Una cavalletta è incastrata in un quadro di Van Gogh, per l’esattezza di tratta del dipinto dal titolo “Gli alberi di olivo”. In 130 anni, la cavalletta non era mai stata avvistata, invece ora è stata trovata, visionando il quadro al microscopio. Il dipinto si trova nel The Nelson Atkins Museum di Kansas City e risale al 1889, l’anno seguente alla sua realizzazione Van Gogh morirà.

La cavalletta ha dimensioni millimetriche, per questo è visibile soltanto tramite un supporto ottico ed è stata scoperta a seguito di una campagna di ricerca effettuata su tutti i dipinti conservati nel museo. Una volta individuata, nella parte bassa del quadro di Van Gogh, si è pensato potesse essere anche una sorta di firma dell’artista. Per fugare ogni ipotesi errata, è stato consultato un paleo-entomologo, il Dott. Engels, il quale ha affermato che, non avendo l’addome e il torace, non essendoci neanche segni di movimento nell’area circostante, probabilmente l’insetto è finito nel dipinto quando già era morto.

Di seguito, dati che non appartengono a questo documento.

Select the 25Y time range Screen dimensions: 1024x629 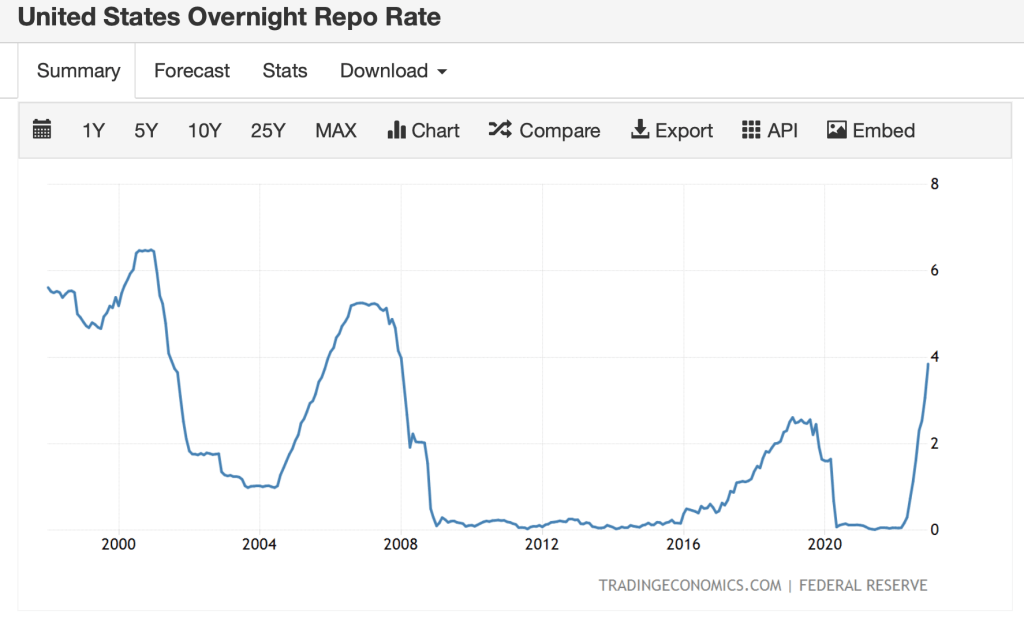click(x=268, y=130)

E’ noto che Van Gogh dipingesse all’aperto, quindi è realistico il fatto che la cavalletta sia finita in uno dei suoi quadri. Già nel 1885, in una lettera al fratello Theo, Vincent dichiarava la difficoltà di dipingere en plein air “Ho preso almeno un centinaio di mosche durante la realizzazione di 4 tele, e sabbia e terra per trasportarle nella brughiera e attraverso le siepi, compresi due graffi».

Gli studi sulla tela del pittore, hanno anche riportato alla luce il fatto che egli usasse dei pigmenti rossi, da soli oppure mescolati ad altri colori, i quali però risultano spariti dal dipinto.

Anche il direttore Julian Zugazagoitia conferma il fatto che fosse nota la modalità del lavoro di Van Gogh, il quale era solito anche disegnare osservando la realtà direttamente immerso in una situazione all’ aperto, avendo quindi a che fare con il vento, la polvere, le mosche ed ora, sappiamo anche con le cavallette.